**Указания:**
1: Как, согласно отрывку, называл себя Сомерсет Моэм?
2: Определите, согласуются ли с отрывком утверждения (a), (b) и (c). Для каждого ответьте «да» или «нет» и приведите точную цитату, на которой основан ответ.
(a) Д. Шестаков прослеживает корни общественной драмы, идя от индивидуального и частного.
(b) Ле Корбюзье предложил альтернативу «архитектура или… война».
(c) Статья С. Батраковой заканчивается цитатой из Маркса.
3: Перепишите из отрывка без изменений фрагмент от слов «Последняя статья рано» до слов «(стр. 223 – 224).» включительно.

Последняя статья рано ушедшего от нас Д. Шестакова «Круг» написана с изяществом и знанием дела. «Эмпирик и развлекатель», как называл себя сам Сомерсет Моэм, в данном случае предоставил критике не меньше материала для философических обобщений, чем «интеллектуалисты» Шоу и Уайльд. Д. Шестаков пишет о мотиве бездарно прожитой жизни, противопоставленном трагической теме «великой неудачи», поднятой философией и искусством конца XIX – начала XX столетия: «Герои Моэма – не чеховские неудачники и не бессильно застывшие в ужасе перед жизнью персонажи Метерлинка… Мотив бесцветности, посредственности, бездарности жизни, влекомой по привычной для всех орбите, займет после Моэма – и до Осборна – важное место в английской драматургии: и в драме Пристли, более демократической, чем драма Моэма, и у Элиота, художника значительно более элитарного, чем Моэм» (стр. 223 – 224).

В самой идее «Круга» Д. Шестаков видит замкнутость творчества Моэма, безнадежность, безысходность «круговой» бесконечности, отсутствие «общей идеи» в самой жизни, подвергнутой драматургом художественному исследованию. В конкретном своем анализе Д. Шестаков рассматривает не только «историю одной драмы», но и то, что рождает ее, – драму художника. Идя от индивидуального и частного, изнутри, Д. Шестаков прослеживает корни драмы общественной, закономерности исторические и социальные. Вот внутренняя тема, объединяющая статью о Моэме со статьей о социальной драме Ле Корбюзье.

Взгляд С. Батраковой на творчество великого архитектора интересен не одной лишь архитектурной, но также социально-эстетической своей зоркостью. Автор цитирует Ле Корбюзье, предложившего когда-то альтернативу: «архитектура или… революция». Убежденный, что гармония архитектурного решения способна предопределить гармоничный образ жизни, Ле Корбюзье уверял, – самого себя в первую очередь, – что создал «модель бесклассового города», где люди будут заняты трудом и досугом, лишь с этой поры для них доступным. Ставя человека «превыше всех доктрин», Ле Корбюзье, по словам С. Батраковой, строит свою утопию над социальной жизнью. Но это не дежурный упрек. С. Батракова понимает, что утопические идеи Ле Корбюзье – при всей их ошибочности – были живым нервом его творчества и стимулом замечательных открытий. «Требование отказа от иллюзий о своем положении есть требование отказа от такого положения, которое нуждается в иллюзиях», – примечательно, что статья заканчивается этой цитатой из Маркса.

К сожалению, здесь не скажешь о каждой из работ, составивших сборник. Коснусь еще только двух – статей Н. Дмитриевой и Н. Анастасьева.

**Приведённые строки:**
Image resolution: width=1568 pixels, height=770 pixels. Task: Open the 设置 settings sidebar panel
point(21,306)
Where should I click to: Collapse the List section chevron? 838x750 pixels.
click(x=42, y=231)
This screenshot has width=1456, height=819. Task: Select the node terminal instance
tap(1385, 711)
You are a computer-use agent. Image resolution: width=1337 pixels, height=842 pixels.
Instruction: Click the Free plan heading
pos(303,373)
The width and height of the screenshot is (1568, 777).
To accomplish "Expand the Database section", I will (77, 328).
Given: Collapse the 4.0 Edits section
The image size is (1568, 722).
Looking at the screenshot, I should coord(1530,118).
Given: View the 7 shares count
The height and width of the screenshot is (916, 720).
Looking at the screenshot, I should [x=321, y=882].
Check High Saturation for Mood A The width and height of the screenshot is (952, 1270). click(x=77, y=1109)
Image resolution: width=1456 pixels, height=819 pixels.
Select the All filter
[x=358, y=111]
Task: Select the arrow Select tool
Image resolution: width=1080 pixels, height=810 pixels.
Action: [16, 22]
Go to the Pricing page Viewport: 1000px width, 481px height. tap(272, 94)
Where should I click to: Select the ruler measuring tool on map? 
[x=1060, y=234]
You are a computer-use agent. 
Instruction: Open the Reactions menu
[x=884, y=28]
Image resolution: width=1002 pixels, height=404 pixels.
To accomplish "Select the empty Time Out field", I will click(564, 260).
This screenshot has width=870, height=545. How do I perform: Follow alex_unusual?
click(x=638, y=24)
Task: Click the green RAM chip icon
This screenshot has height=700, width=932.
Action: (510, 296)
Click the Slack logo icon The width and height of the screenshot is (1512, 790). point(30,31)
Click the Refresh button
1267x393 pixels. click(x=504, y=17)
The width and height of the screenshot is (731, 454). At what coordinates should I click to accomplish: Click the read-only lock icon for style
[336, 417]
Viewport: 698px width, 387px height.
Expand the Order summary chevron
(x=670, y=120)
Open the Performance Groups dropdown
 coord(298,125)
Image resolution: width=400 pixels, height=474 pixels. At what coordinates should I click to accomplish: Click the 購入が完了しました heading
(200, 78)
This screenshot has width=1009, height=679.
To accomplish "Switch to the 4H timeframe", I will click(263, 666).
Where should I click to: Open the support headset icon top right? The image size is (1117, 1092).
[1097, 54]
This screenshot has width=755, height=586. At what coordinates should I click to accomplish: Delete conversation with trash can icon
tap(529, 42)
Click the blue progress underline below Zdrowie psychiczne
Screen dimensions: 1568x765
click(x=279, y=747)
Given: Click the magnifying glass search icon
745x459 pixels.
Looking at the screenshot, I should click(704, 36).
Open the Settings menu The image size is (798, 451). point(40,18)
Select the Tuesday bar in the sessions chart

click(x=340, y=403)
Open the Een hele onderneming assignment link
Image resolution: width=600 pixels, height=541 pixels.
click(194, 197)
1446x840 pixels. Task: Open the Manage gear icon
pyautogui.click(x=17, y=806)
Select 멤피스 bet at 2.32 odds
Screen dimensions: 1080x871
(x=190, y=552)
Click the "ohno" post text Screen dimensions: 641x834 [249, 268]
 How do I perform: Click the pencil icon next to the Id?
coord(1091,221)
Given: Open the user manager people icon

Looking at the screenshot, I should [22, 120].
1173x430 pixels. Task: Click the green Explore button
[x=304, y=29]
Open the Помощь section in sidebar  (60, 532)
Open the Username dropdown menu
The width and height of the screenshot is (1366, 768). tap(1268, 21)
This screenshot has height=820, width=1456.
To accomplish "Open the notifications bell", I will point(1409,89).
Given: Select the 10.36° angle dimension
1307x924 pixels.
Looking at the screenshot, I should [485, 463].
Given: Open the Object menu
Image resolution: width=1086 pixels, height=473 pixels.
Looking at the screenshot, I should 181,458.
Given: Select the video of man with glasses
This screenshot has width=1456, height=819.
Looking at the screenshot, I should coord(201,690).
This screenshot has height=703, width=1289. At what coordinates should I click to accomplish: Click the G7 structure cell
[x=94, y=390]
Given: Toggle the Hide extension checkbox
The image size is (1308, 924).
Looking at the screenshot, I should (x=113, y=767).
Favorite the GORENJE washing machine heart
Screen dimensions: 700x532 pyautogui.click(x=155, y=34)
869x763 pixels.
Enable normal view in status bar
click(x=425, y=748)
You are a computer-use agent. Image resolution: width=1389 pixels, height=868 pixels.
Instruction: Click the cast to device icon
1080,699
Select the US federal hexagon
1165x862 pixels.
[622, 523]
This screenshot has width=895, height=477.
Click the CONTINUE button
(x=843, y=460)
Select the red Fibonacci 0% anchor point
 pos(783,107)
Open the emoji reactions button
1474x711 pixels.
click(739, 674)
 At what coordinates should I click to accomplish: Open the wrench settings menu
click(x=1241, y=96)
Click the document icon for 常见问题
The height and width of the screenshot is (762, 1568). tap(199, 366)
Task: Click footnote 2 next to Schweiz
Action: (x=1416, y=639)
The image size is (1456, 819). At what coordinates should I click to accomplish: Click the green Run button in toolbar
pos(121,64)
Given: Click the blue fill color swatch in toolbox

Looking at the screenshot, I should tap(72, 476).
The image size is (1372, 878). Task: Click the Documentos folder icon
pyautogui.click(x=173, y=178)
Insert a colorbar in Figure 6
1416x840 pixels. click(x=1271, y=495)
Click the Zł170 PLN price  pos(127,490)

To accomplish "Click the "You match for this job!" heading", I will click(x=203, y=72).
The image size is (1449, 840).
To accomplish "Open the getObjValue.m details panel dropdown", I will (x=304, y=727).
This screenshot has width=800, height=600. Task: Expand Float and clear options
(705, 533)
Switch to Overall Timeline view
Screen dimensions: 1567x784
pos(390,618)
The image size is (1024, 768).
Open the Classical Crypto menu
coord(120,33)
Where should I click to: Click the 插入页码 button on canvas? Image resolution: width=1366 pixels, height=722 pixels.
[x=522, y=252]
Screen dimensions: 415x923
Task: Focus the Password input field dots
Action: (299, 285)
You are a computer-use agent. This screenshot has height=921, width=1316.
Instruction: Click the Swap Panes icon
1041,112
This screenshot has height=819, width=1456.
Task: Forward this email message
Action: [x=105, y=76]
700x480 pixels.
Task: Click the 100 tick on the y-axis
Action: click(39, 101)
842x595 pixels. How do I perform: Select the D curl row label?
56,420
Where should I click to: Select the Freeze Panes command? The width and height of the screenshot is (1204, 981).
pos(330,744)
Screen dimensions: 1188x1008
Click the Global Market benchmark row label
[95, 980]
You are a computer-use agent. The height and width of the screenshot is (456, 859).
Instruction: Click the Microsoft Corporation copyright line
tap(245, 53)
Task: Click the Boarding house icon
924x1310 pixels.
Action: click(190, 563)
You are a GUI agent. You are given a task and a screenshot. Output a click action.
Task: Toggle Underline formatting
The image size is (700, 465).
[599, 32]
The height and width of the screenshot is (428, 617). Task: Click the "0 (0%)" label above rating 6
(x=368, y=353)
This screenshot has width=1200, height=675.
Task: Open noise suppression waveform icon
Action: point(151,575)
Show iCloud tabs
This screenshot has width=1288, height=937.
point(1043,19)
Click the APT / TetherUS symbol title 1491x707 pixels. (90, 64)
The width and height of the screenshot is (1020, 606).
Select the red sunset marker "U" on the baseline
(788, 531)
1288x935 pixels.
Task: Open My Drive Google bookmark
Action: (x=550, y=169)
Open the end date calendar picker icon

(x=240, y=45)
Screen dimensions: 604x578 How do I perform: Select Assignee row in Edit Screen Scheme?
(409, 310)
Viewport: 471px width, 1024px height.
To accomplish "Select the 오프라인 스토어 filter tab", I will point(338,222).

**Ответы к заданиям:**
1: «Эмпирик и развлекатель».

2:
(a) Да: «Идя от индивидуального и частного, изнутри, Д. Шестаков прослеживает корни драмы общественной».
(b) Нет: «архитектура или… революция».
(c) Да: «примечательно, что статья заканчивается этой цитатой из Маркса».

3:
Последняя статья рано ушедшего от нас Д. Шестакова «Круг» написана с изяществом и знанием дела. «Эмпирик и развлекатель», как называл себя сам Сомерсет Моэм, в данном случае предоставил критике не меньше материала для философических обобщений, чем «интеллектуалисты» Шоу и Уайльд. Д. Шестаков пишет о мотиве бездарно прожитой жизни, противопоставленном трагической теме «великой неудачи», поднятой философией и искусством конца XIX – начала XX столетия: «Герои Моэма – не чеховские неудачники и не бессильно застывшие в ужасе перед жизнью персонажи Метерлинка… Мотив бесцветности, посредственности, бездарности жизни, влекомой по привычной для всех орбите, займет после Моэма – и до Осборна – важное место в английской драматургии: и в драме Пристли, более демократической, чем драма Моэма, и у Элиота, художника значительно более элитарного, чем Моэм» (стр. 223 – 224).